В Екатерининское время вошло в моду ходить на красных каблучках (les talons rouges). Красные каблуки означали знатное происхождение. Эта мода была перенята у французов, где существовал этот аристократический обычай при последних трех королях.

При Екатерине II, когда на куртагах явилась роскошь в женских туалетах, для дам были придуманы мундирные платья по губерниям, и какой губернии был муж, такого цвета и платья у жены. Юбка у таких платьев была атласная, а сверху что-то вроде казакина или сюртука, довольно длинного, из стамеди, цвета губернии, с шелковою оторочкой другого цвета.

Пудра в начале нынешнего столетия начала исчезать. Молодые модники стали являться в большом свете без пудры, буклей и кошельков. Сначала на это смотрели как на неслыханное новшество, введенное якобинцем Шампаньи и его свитою. Но мода очень скоро взяла свое, и над пудрою в щегольских гостиных стали подсмеиваться. Однако при дворе и в некоторых гостиных, где строго еще держались старых правил, без пудры никто не смел являться. Молодые щеголи, после визитов в такие гостиные, когда им хотелось побывать еще у кого-нибудь, принуждены были наскоро бежать домой, чтобы вымыть себе голову и предстать в салоны, как того требовала новейшая мода.

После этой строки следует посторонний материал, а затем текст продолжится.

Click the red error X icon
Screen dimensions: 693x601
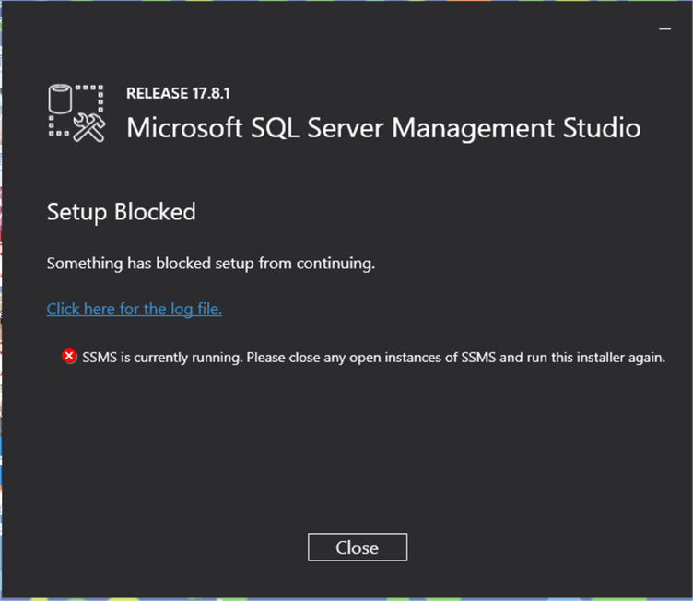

Но при императоре Павле никто не смел и подумать о том, чтобы без пудры носить волосы или надеть французское платье. Пудру перестали носить только после коронации императора Александра I, когда она была отменена для солдат. Когда молодой государь перестал употреблять пудру и остриг волосы, то, глядя на него, и другие сделали то же. Но все-таки еще до тридцатых годов нынешнего столетия были знатные старики, которые гнушались новой модой. К таким принадлежали в Москве князь Юсупов, Куракин, Лобанов, Остерман и еще некоторые другие отставные сановники, которые появлялись в обществе во французских кафтанах, в белом жабо, белом пикейном камзоле, в чулках и башмаках.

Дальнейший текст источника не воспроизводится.